En los templos, los fieles acudieron a la misa dominical, considerada la más importante del calendario litúrgico. Durante la celebración, el encendido del Cirio Pascual simbolizó a Cristo resucitado y marcó el inicio del tiempo pascual, un periodo de cincuenta días en el que la Iglesia recuerda las apariciones de Jesús a sus discípulos antes de la Ascensión.
En Tegucigalpa, específicamente en la Basílica Menor de Suyapa, el cardenal Óscar Andrés Rodríguez dirigió la homilía principal, en la que vinculó el mensaje de la resurrección con la realidad actual del país. “La resurrección de Cristo nos compromete a defender la vida en un mundo que está matando cada día, con guerra, con violencia”, expresó ante los asistentes.
El cardenal también lamentó que continúen problemas como los feminicidios y otros hechos violentos, por lo que instó a la población a generar cambios reales. Su llamado se centró en promover el respeto a la vida y en construir una sociedad más justa a partir de acciones concretas.
Por su parte, el arzobispo de Tegucigalpa, José Vicente Nácher, destacó el sentido de la celebración y su impacto en la vida cotidiana de los creyentes. “La resurrección de Cristo es una invitación a establecer un orden basado en la esperanza”, afirmó, al tiempo que exhortó a los fieles a reflejar ese mensaje en su comportamiento diario.
Las manifestaciones de fe también se trasladaron a las calles. En Comayagüela, las tradicionales Carreritas de San Juan reunieron a jóvenes y adultos que cargaron imágenes religiosas como San Juan Evangelista, la Virgen María y San Pedro, recorriendo distintos sectores entre cantos y muestras de alegría.
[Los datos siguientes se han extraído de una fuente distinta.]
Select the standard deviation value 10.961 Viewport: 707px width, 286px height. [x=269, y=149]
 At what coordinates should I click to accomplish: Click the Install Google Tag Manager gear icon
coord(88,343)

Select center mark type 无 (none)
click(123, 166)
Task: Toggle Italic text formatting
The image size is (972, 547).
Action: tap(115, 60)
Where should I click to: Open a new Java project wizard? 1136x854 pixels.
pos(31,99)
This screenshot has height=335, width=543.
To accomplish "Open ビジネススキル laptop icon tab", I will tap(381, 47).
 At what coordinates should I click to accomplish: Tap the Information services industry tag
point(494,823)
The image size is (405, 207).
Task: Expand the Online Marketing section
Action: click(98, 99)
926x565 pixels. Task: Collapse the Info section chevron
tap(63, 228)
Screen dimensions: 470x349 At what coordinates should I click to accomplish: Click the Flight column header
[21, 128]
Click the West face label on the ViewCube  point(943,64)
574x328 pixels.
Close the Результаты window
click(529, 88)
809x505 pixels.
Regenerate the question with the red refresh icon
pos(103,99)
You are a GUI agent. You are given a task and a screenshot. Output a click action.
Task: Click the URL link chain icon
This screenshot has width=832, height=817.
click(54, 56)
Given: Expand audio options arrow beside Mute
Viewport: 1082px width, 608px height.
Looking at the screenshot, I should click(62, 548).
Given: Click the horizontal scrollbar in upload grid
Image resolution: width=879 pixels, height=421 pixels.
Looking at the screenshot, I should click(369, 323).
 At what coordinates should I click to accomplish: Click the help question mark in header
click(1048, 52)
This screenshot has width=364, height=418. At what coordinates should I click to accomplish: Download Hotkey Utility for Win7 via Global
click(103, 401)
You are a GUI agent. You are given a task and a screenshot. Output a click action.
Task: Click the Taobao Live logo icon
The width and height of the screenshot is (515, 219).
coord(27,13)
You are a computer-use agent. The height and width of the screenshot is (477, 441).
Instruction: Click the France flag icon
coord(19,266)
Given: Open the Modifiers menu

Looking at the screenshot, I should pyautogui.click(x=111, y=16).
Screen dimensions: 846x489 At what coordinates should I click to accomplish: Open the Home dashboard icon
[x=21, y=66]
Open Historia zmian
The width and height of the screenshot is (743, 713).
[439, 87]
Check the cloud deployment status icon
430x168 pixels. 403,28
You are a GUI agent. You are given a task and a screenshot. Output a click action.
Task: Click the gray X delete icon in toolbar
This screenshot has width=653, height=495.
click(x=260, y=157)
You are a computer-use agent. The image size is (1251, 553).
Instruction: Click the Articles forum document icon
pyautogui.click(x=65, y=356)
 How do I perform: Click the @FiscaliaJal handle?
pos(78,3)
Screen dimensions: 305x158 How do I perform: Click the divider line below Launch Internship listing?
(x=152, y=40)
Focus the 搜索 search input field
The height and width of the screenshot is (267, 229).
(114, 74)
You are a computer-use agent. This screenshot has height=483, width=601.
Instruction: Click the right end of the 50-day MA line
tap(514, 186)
Esta actividad simboliza el anuncio de la resurrección y el paso del duelo a la celebración.
En Comayagua, considerada uno de los principales destinos de turismo religioso en Honduras, miles de visitantes participaron en las actividades de cierre de la Semana Santa, donde la fe, la cultura y la tradición se combinaron para atraer tanto a hondureños como a extranjeros. Mientras tanto, en Intibucá, la tradicional procesión de fuego iluminó las calles con velas y antorchas, convirtiéndose en una de las expresiones más representativas de la devoción durante esta fecha.
A nivel nacional, cada parroquia vivió la celebración con cantos, oraciones y procesiones, manteniendo vivas las tradiciones que han sido transmitidas de generación en generación. La jornada reflejó el paso del recogimiento del Triduo Pascual hacia un ambiente de alegría y esperanza por la resurrección de Cristo.
El movimiento de personas durante la Semana Santa también fue significativo. Según datos del Instituto Nacional de Migración, al país ingresaron 98,383 personas, de las cuales 40,708 eran hondureños retornando del exterior, mientras que el resto correspondió a extranjeros, principalmente de la región y Norteamérica.
De esta manera, entre actividades religiosas, tradiciones y alta movilización de visitantes, Honduras celebró el Domingo de Resurrección como una fecha que combinó fe y reflexión, pero también participación colectiva en todo el territorio nacional.